An aid worker with Save the Children was killed by an Israeli strike on Khan Younis on Saturday, making him the second staff member of the organisation to die in Gaza.
Ahmed Faisal Isleem Al-Qadi, 39, was killed when he was returning home to his wife and three-year-old daughter from the mosque, a statement by the aid group said.
His killing was strongly condemned by the organisation which demanded an investigation and accountability for the attack on its aid workers.

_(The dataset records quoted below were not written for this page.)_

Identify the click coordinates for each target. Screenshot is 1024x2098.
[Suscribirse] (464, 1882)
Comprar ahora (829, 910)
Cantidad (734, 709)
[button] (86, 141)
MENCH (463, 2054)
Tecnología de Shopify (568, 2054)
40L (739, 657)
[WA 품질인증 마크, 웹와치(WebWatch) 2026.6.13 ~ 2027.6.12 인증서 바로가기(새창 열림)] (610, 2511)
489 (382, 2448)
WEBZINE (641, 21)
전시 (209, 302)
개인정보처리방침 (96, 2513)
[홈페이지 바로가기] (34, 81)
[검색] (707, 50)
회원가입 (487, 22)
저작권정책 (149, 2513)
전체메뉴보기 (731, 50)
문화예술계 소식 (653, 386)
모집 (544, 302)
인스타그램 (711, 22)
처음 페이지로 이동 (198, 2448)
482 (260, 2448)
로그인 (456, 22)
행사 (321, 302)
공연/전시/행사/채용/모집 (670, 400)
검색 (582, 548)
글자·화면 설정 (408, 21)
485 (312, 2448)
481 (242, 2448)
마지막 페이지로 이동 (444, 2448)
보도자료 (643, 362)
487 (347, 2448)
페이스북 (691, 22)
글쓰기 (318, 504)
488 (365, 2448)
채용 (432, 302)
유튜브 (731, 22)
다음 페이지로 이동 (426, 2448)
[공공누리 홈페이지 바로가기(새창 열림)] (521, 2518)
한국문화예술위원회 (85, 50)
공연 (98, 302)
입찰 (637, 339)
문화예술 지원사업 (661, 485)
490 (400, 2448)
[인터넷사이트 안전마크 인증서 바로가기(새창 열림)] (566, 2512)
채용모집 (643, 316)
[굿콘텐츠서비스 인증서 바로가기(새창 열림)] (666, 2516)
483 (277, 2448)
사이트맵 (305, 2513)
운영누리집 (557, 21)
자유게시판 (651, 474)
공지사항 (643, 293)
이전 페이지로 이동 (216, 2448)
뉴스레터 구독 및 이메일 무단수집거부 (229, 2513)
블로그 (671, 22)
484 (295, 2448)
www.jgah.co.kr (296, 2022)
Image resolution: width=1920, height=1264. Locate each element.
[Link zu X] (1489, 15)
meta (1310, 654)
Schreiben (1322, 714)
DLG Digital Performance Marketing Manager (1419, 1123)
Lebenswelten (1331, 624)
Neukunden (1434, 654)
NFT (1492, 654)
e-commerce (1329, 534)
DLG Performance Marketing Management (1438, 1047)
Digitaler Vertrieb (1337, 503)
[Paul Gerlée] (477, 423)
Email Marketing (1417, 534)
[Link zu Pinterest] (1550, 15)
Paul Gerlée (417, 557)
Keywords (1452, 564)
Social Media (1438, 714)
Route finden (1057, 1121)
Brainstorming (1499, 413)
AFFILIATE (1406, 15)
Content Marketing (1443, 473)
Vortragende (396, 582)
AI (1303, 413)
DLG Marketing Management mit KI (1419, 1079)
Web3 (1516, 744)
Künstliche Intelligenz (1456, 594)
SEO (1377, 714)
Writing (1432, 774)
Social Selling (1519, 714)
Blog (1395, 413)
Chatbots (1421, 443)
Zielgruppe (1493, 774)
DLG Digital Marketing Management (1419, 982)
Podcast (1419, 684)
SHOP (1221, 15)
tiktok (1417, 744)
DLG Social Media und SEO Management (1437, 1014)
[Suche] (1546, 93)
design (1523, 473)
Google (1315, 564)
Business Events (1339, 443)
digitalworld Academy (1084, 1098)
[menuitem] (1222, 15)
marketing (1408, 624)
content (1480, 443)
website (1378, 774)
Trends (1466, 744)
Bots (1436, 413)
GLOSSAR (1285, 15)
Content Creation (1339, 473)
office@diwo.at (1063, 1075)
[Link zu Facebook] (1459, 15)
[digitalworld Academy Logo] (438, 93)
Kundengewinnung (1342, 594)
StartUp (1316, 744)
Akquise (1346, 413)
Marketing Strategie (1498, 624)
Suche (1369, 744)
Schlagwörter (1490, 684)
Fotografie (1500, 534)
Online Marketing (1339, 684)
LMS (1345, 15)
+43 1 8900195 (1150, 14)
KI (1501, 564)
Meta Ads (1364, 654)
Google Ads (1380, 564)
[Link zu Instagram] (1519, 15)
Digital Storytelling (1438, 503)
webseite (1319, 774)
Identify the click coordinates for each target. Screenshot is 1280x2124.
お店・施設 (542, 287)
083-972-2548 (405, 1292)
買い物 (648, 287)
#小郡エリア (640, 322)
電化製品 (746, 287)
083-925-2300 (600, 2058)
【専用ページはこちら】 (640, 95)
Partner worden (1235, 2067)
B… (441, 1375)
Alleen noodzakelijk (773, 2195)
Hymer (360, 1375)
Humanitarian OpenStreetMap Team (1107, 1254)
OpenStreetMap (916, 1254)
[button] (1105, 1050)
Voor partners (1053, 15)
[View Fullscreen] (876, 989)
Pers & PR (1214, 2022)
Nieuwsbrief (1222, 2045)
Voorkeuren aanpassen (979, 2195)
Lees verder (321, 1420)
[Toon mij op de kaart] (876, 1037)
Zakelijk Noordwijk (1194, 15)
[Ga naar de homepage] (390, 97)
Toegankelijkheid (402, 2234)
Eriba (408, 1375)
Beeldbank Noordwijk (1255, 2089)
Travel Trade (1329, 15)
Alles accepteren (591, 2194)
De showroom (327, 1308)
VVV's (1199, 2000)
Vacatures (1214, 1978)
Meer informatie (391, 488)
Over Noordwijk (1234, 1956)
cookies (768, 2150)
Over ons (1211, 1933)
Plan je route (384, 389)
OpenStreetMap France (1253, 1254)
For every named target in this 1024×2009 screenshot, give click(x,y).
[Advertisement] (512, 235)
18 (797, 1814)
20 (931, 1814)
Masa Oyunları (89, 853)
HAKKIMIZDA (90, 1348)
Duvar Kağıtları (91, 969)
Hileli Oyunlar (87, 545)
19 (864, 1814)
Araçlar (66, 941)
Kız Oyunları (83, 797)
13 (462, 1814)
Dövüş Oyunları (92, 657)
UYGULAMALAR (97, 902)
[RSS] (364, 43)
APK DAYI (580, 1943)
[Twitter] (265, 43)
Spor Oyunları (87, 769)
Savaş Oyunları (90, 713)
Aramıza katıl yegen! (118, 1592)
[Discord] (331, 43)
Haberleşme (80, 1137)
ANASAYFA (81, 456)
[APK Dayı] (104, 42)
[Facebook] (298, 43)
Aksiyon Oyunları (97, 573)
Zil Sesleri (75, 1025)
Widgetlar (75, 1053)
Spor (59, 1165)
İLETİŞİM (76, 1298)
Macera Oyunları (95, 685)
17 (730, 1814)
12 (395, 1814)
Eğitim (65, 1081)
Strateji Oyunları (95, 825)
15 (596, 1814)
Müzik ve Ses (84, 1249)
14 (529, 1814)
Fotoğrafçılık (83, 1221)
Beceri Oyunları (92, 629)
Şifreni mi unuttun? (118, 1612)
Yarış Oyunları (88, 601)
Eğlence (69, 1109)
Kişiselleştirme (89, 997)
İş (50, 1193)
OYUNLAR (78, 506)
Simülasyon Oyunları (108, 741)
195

“Ahmed’s killing signifies that there is no safe place in Gaza for civilians, let alone for aid workers,” Alexandra Saieh, head of humanitarian policy and advocacy at Save the Children told The New Arab.
“We are continuing to see civilians killed every single day in Gaza. There is no place in Gaza that offers respite to civilians,” Saieh said.
Al-Qadi had been working with the NGO since May, Saieh said, adding that his colleagues would remember him as “always smiling, always determined to help others”.
“He had immense pride for his daughter, and he was always around to brighten other people’s days, even in the darkest of times in Gaza,” Saieh said.
Al-Qadi also shared with his colleagues a dream of wanting to rebuild his home after it was destroyed by an Israeli airstrike this past year.
The first aid worker for the group to die in Gaza was Sameh Ewaida, who was killed in December 2023.
An Israeli strike on a residential building killed him alongside his entire immediate family as well as members of his extended family.
“This is a horrific pattern of attacks on civilians that we have not seen slow down at all in the last year,” Saieh told TNA.
“What we have seen in the last year is a lack of accountability for perpetrators of violence and perpetrators of grave violations against children and a lack of accountability for any apparent violations of international humanitarian law,” Saieh said.
“This needs to stop.”
At least 17 aid workers have been killed in separate attacks in Gaza since Saturday, including Palestinian chef Mahmoud Almadhoun, who co-founded Gaza Soup Kitchen, who was killed in a drone strike while visiting Kamal Adwan Hospital.
US-based aid organisation World Central Kitchen paused operations in the strip after an Israeli airstrike targeted one of its vehicles, killing three workers and at least two others in Khan Younis.